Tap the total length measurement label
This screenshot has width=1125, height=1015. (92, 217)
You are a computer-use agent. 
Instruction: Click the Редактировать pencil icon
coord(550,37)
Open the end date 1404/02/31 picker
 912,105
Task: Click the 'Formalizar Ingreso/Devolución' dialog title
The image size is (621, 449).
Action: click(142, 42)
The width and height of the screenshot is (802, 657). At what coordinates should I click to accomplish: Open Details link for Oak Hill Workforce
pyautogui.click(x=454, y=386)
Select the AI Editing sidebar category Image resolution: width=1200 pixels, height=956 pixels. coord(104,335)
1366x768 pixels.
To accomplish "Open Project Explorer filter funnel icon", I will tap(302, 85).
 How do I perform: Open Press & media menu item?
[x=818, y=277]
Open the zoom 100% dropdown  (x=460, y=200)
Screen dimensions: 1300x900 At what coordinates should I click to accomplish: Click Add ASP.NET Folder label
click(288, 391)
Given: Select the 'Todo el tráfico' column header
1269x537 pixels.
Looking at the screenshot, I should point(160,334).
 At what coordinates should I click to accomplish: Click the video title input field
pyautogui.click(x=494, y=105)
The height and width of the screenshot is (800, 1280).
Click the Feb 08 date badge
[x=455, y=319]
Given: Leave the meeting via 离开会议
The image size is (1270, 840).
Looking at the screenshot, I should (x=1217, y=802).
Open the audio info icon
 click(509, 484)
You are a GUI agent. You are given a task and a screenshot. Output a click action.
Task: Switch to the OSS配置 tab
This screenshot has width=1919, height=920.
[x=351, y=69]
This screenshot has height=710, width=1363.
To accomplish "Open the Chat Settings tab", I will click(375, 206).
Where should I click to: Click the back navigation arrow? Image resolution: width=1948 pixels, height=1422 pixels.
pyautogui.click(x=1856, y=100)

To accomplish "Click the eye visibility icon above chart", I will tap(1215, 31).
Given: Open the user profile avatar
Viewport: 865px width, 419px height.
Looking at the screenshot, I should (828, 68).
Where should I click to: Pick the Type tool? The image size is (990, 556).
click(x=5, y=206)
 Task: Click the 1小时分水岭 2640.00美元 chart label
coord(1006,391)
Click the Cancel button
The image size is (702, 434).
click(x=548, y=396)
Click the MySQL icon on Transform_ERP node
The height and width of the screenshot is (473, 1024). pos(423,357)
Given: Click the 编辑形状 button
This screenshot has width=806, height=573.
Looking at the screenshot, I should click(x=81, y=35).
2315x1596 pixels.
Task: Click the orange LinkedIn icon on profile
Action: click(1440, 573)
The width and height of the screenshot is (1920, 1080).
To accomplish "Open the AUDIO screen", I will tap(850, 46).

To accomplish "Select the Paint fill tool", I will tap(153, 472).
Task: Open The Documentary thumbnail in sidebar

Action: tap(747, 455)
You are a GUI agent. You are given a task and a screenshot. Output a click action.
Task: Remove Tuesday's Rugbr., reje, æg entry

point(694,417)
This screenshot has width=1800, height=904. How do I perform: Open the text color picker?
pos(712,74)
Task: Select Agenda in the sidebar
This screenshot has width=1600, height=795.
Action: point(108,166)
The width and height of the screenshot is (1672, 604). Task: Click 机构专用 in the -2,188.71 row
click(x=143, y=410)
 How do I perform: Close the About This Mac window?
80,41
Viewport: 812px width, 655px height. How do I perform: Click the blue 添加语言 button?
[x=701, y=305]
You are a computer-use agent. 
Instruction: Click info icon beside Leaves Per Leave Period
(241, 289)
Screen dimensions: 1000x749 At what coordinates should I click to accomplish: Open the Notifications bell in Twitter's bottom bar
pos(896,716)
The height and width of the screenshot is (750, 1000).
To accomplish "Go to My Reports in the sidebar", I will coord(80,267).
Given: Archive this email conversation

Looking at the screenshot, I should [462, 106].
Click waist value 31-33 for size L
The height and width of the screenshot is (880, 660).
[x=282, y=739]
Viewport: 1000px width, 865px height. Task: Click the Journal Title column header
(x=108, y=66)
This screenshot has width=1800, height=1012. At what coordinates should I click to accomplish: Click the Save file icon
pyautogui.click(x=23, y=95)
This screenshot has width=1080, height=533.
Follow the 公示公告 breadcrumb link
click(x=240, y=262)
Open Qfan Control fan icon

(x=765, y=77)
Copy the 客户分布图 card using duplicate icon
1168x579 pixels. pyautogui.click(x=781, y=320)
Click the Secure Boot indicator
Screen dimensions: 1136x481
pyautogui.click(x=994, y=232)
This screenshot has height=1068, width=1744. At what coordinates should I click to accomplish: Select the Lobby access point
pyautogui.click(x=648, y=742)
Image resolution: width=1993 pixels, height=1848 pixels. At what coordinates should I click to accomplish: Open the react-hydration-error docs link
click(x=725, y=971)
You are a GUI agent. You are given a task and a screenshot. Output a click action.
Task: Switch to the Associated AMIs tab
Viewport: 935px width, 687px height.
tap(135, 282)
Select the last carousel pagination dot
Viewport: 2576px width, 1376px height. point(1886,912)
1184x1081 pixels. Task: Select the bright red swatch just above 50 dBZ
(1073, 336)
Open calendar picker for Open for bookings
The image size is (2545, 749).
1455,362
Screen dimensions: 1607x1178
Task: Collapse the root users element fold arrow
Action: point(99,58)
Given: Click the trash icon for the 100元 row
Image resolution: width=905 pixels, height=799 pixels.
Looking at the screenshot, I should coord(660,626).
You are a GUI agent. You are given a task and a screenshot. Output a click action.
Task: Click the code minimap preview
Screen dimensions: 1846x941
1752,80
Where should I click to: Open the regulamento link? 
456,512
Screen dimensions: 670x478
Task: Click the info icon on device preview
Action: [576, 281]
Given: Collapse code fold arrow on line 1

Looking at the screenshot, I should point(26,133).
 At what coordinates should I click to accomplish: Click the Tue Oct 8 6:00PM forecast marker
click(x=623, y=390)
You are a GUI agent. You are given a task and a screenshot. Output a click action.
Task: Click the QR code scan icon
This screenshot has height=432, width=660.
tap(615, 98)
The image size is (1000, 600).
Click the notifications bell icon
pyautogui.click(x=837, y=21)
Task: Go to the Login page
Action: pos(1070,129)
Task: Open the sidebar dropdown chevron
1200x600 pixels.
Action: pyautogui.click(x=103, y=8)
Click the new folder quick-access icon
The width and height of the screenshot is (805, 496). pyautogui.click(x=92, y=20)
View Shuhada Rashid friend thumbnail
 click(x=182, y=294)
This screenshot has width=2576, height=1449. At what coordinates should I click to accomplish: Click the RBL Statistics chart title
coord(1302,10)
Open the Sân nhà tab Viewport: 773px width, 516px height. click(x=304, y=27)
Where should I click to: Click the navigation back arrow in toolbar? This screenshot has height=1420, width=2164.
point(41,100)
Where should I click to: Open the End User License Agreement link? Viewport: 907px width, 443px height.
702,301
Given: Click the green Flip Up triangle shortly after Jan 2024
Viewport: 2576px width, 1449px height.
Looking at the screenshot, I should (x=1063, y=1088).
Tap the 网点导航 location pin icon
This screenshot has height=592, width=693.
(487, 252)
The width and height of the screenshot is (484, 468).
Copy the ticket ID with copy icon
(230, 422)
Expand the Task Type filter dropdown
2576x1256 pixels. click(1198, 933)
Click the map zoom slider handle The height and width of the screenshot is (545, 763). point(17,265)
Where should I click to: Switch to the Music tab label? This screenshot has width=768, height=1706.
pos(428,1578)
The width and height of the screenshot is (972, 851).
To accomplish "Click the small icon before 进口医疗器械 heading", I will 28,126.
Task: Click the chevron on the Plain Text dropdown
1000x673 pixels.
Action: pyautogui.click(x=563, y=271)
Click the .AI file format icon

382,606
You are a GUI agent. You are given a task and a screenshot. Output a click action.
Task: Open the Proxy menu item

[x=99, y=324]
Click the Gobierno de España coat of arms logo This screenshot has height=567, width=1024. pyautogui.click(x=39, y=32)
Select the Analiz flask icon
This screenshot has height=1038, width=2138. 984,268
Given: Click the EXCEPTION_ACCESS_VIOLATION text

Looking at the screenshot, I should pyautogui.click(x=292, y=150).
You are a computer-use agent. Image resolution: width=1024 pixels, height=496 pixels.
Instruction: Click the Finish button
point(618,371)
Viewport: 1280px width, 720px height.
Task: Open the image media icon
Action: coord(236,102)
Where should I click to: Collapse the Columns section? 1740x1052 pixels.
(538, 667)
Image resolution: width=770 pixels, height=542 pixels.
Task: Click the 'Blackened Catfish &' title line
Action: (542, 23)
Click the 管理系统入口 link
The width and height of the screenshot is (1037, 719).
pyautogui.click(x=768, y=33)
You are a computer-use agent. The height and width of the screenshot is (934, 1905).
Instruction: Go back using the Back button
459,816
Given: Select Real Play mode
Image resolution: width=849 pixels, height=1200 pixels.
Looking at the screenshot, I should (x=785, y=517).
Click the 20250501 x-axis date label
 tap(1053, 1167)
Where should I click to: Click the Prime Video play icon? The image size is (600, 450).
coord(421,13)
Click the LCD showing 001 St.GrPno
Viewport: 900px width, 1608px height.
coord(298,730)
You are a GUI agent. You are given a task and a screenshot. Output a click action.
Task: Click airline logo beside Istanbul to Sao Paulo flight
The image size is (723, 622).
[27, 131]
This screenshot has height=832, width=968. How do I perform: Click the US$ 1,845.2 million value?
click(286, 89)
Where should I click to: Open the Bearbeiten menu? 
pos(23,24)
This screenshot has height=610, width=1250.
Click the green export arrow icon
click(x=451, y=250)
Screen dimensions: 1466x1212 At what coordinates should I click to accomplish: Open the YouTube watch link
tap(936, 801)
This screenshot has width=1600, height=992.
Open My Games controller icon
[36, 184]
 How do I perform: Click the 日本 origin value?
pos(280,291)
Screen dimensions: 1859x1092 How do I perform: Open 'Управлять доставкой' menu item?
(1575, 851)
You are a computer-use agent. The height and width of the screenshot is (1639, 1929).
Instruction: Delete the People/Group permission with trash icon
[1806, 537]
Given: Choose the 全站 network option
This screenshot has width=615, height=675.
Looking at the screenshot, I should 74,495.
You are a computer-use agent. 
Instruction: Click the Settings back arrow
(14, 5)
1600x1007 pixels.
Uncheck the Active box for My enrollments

§ WRITTEN TASK
Write out the entries above again, from the line containing "Task: Click the 1小时分水岭 2640.00美元 chart label" up to and including the line containing "will tap(850, 46).", keeping every character unchanged.

§ FINISHED EXERCISE
 Task: Click the 1小时分水岭 2640.00美元 chart label
coord(1006,391)
Click the Cancel button
The image size is (702, 434).
click(x=548, y=396)
Click the MySQL icon on Transform_ERP node
The height and width of the screenshot is (473, 1024). pos(423,357)
Given: Click the 编辑形状 button
This screenshot has width=806, height=573.
Looking at the screenshot, I should click(x=81, y=35).
2315x1596 pixels.
Task: Click the orange LinkedIn icon on profile
Action: click(1440, 573)
The width and height of the screenshot is (1920, 1080).
To accomplish "Open the AUDIO screen", I will tap(850, 46).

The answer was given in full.